The 1962 LOT Vickers Viscount Warsaw crash occurred on 19 December 1962 when a Vickers Viscount 804, operated by LOT Polish Airlines on a flight from Brussels to Warsaw, crashed on landing. All 33 passengers and crew died.

== Accident ==
The plane was returning from Brussels and had a stopover in Berlin, from where it took off at 5:55 pm. While on approach on runway 33 in Warsaw at 7:30 pm the crew received landing clearance. 46 seconds later the plane crashed and burned 1335 meters from the threshold.

All 33 people aboard died – the crew of five and 28 passengers. Among the victims was Heinz Rauch, head of the East German statistical service, along with his wife and two children.

== Investigation ==
The Chief Committee of Aircraft Accident Investigation stated that at the time of the accident the plane was configured for landing (flaps set and landing gear lowered). It also stated there was no explosion mid-air and all damage was a result of the crash.

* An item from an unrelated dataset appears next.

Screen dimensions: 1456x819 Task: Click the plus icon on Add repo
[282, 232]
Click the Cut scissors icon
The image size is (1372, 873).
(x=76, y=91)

The plane was landing in harsh winter weather conditions, with dense near-ground fog, 6/8 overcast, fractostratus clouds at 250 meters, 7 km visibility and a temperature of −5 °C.

=== Causes ===
One of the probable causes of the stalling due to low speed was attributed to turboprop engine features, which change the propellers pitch during acceleration. As such, sudden throttle increase is not recommended. Such a maneuver was likely executed by the captain, who was accustomed to flying piston engine aircraft in which such maneuvers are allowed. The Vickers Viscount 804 was one of three recently bought from British United Airways in England. On LOT's roster the airliner had logged only 84 flight hours.

Official accident causes:
1. Crew error
2. Crew training errors

There is a possibility that one of the NDBs during approach was broken, unknown to the crew.